Task | Rewrite every line of the records below as a numbered list, leaving out the blank lines.

Supplied information |
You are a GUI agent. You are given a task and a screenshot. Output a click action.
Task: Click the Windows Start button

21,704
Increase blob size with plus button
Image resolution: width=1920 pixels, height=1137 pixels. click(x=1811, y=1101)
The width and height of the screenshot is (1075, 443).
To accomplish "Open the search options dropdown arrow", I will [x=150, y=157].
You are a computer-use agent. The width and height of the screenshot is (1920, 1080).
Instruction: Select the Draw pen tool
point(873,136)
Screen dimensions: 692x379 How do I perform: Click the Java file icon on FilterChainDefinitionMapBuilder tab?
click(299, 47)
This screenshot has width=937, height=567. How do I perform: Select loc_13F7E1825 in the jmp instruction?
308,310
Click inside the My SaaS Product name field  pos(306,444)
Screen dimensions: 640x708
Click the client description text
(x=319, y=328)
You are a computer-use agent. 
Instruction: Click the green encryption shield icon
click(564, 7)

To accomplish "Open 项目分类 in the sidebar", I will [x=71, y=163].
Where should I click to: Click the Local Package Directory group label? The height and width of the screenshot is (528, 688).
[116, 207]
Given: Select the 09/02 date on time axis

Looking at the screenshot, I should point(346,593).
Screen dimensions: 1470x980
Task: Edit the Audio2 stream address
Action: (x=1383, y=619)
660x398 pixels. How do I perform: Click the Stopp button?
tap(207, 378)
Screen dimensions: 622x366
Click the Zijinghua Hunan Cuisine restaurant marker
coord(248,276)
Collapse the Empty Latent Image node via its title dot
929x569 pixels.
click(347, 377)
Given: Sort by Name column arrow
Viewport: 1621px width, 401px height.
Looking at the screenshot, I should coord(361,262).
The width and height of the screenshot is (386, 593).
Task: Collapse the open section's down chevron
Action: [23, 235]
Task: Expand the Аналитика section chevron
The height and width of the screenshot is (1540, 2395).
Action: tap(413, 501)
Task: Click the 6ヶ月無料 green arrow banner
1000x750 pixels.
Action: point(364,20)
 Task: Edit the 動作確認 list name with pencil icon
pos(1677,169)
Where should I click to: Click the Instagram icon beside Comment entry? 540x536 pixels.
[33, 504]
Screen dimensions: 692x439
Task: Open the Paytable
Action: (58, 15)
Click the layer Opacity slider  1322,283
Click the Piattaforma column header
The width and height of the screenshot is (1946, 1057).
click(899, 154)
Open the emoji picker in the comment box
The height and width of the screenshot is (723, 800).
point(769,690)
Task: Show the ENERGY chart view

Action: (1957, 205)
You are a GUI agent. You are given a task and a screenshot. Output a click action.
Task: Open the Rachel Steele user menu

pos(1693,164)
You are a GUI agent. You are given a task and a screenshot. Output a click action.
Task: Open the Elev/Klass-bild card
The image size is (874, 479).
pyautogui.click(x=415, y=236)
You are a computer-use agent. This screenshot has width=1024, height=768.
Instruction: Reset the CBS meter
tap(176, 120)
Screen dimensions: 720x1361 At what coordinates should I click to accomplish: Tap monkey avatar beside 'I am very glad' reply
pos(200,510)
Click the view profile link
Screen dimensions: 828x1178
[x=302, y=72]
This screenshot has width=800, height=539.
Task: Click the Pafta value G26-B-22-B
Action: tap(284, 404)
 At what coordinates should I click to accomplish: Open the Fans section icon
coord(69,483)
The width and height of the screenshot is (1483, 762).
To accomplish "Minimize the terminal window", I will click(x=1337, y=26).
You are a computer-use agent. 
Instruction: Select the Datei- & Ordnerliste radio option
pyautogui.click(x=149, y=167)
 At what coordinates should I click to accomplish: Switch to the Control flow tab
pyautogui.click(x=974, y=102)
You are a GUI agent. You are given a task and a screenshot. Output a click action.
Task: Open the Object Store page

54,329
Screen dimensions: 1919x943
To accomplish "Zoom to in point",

Exercise solution |
1. You are a GUI agent. You are given a task and a screenshot. Output a click action.
2. Task: Click the Windows Start button
3. 21,704
4. Increase blob size with plus button
5. Image resolution: width=1920 pixels, height=1137 pixels. click(x=1811, y=1101)
6. The width and height of the screenshot is (1075, 443).
7. To accomplish "Open the search options dropdown arrow", I will [x=150, y=157].
8. You are a computer-use agent. The width and height of the screenshot is (1920, 1080).
9. Instruction: Select the Draw pen tool
10. point(873,136)
11. Screen dimensions: 692x379 How do I perform: Click the Java file icon on FilterChainDefinitionMapBuilder tab?
12. click(299, 47)
13. This screenshot has width=937, height=567. How do I perform: Select loc_13F7E1825 in the jmp instruction?
14. 308,310
15. Click inside the My SaaS Product name field  pos(306,444)
16. Screen dimensions: 640x708
17. Click the client description text
18. (x=319, y=328)
19. You are a computer-use agent. 
20. Instruction: Click the green encryption shield icon
21. click(564, 7)
22. To accomplish "Open 项目分类 in the sidebar", I will [x=71, y=163].
23. Where should I click to: Click the Local Package Directory group label? The height and width of the screenshot is (528, 688).
24. [116, 207]
25. Given: Select the 09/02 date on time axis
26. Looking at the screenshot, I should point(346,593).
27. Screen dimensions: 1470x980
28. Task: Edit the Audio2 stream address
29. Action: (x=1383, y=619)
30. 660x398 pixels. How do I perform: Click the Stopp button?
31. tap(207, 378)
32. Screen dimensions: 622x366
33. Click the Zijinghua Hunan Cuisine restaurant marker
34. coord(248,276)
35. Collapse the Empty Latent Image node via its title dot
36. 929x569 pixels.
37. click(347, 377)
38. Given: Sort by Name column arrow
39. Viewport: 1621px width, 401px height.
40. Looking at the screenshot, I should coord(361,262).
41. The width and height of the screenshot is (386, 593).
42. Task: Collapse the open section's down chevron
43. Action: [23, 235]
44. Task: Expand the Аналитика section chevron
45. The height and width of the screenshot is (1540, 2395).
46. Action: tap(413, 501)
47. Task: Click the 6ヶ月無料 green arrow banner
48. 1000x750 pixels.
49. Action: point(364,20)
50.  Task: Edit the 動作確認 list name with pencil icon
51. pos(1677,169)
52. Where should I click to: Click the Instagram icon beside Comment entry? 540x536 pixels.
53. [33, 504]
54. Screen dimensions: 692x439
55. Task: Open the Paytable
56. Action: (58, 15)
57. Click the layer Opacity slider  1322,283
58. Click the Piattaforma column header
59. The width and height of the screenshot is (1946, 1057).
60. click(899, 154)
61. Open the emoji picker in the comment box
62. The height and width of the screenshot is (723, 800).
63. point(769,690)
64. Task: Show the ENERGY chart view
65. Action: (1957, 205)
66. You are a GUI agent. You are given a task and a screenshot. Output a click action.
67. Task: Open the Rachel Steele user menu
68. pos(1693,164)
69. You are a GUI agent. You are given a task and a screenshot. Output a click action.
70. Task: Open the Elev/Klass-bild card
71. The image size is (874, 479).
72. pyautogui.click(x=415, y=236)
73. You are a computer-use agent. This screenshot has width=1024, height=768.
74. Instruction: Reset the CBS meter
75. tap(176, 120)
76. Screen dimensions: 720x1361 At what coordinates should I click to accomplish: Tap monkey avatar beside 'I am very glad' reply
77. pos(200,510)
78. Click the view profile link
79. Screen dimensions: 828x1178
80. [x=302, y=72]
81. This screenshot has width=800, height=539.
82. Task: Click the Pafta value G26-B-22-B
83. Action: tap(284, 404)
84.  At what coordinates should I click to accomplish: Open the Fans section icon
85. coord(69,483)
86. The width and height of the screenshot is (1483, 762).
87. To accomplish "Minimize the terminal window", I will click(x=1337, y=26).
88. You are a computer-use agent. 
89. Instruction: Select the Datei- & Ordnerliste radio option
90. pyautogui.click(x=149, y=167)
91.  At what coordinates should I click to accomplish: Switch to the Control flow tab
92. pyautogui.click(x=974, y=102)
93. You are a GUI agent. You are given a task and a screenshot. Output a click action.
94. Task: Open the Object Store page
95. 54,329
96. Screen dimensions: 1919x943
97. To accomplish "Zoom to in point",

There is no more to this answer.